[Material for locating described items]
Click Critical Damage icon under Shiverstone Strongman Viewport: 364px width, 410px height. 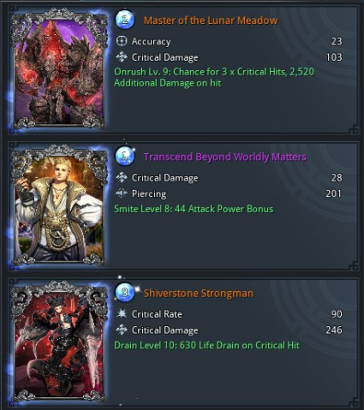[122, 330]
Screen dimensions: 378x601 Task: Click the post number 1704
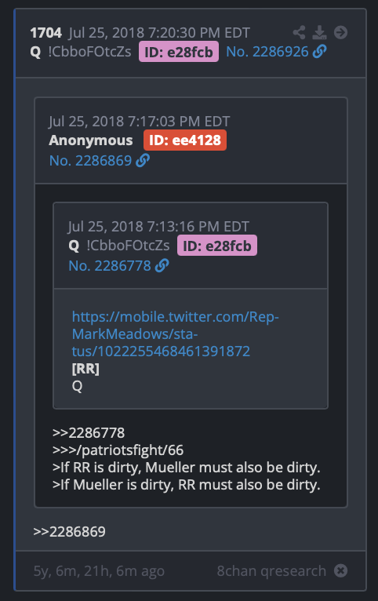46,33
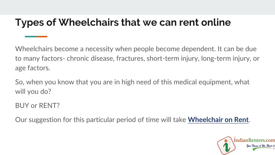Select the 'BUY or RENT?' line

(37, 105)
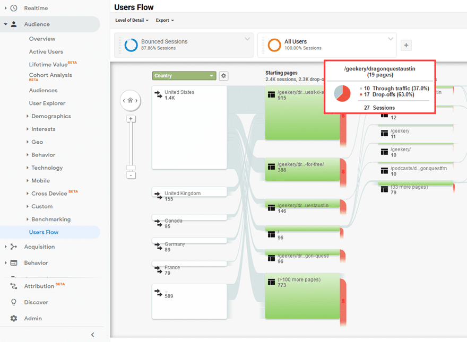Expand the Bounced Sessions segment dropdown

tap(247, 39)
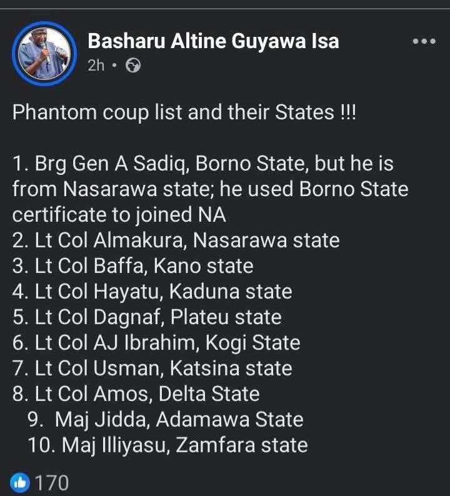
Task: Click the Lt Col Usman, Katsina line
Action: coord(153,368)
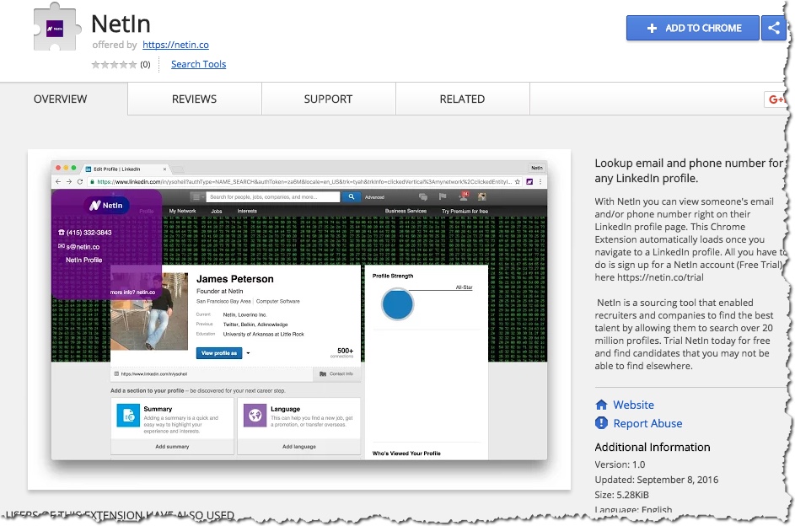Open LinkedIn notifications icon with red badge
This screenshot has height=526, width=795.
click(463, 196)
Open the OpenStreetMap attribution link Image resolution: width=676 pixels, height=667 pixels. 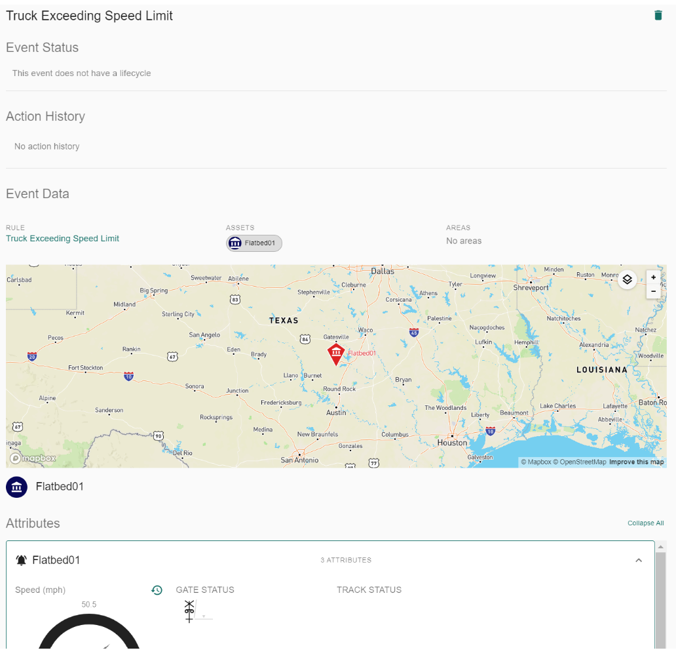(580, 462)
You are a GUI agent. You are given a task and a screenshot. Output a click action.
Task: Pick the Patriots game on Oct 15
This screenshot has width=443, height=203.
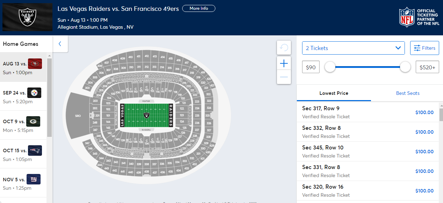(x=23, y=155)
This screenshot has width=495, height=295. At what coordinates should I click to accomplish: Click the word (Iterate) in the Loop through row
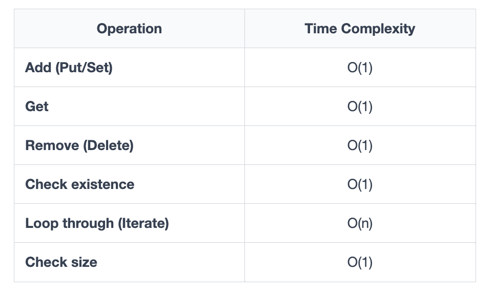pos(143,223)
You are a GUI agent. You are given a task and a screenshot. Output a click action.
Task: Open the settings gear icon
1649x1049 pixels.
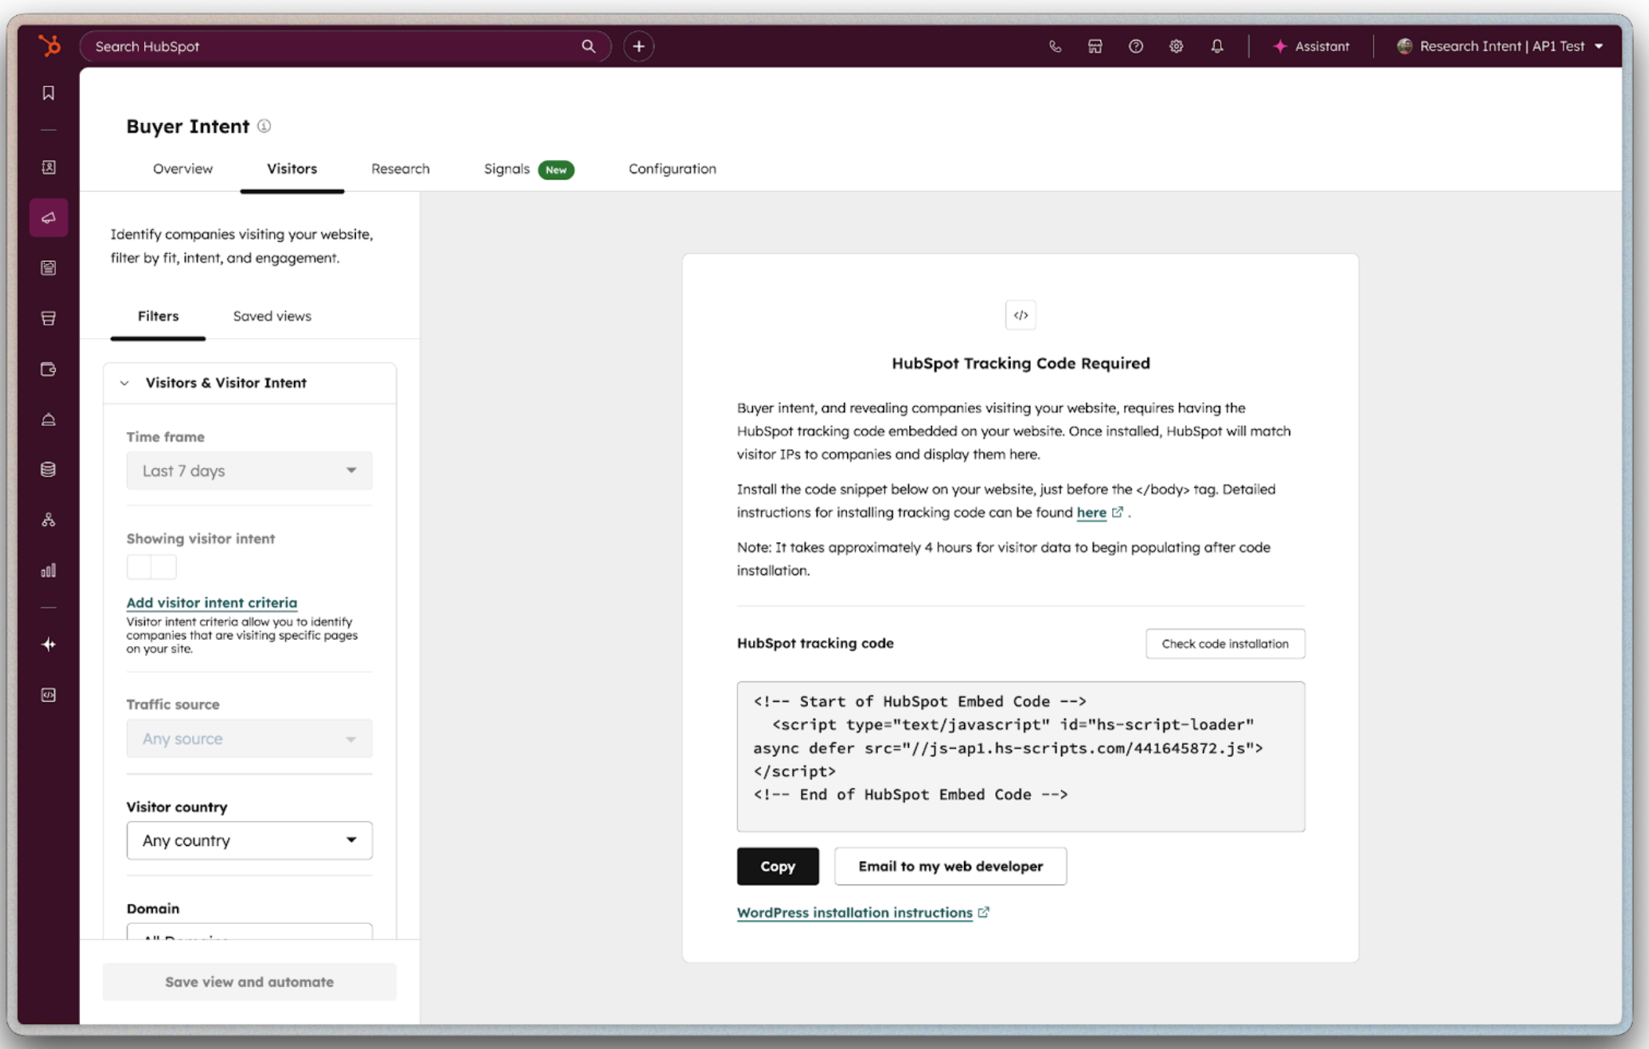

- **Requirement**:
Update the lines from the one with "This screenshot has width=495, height=295." through the end of the material, replacing "settings gear icon" with "notifications bell icon" and changing nothing else. Give only those lines and omit the pictures.

- **Right answer**:
This screenshot has width=495, height=295. At what coordinates should I click to accomplish: Click the word (Iterate) in the Loop through row
pos(143,223)
You are a GUI agent. You are given a task and a screenshot. Output a click action.
Task: Open the notifications bell icon
1649x1049 pixels.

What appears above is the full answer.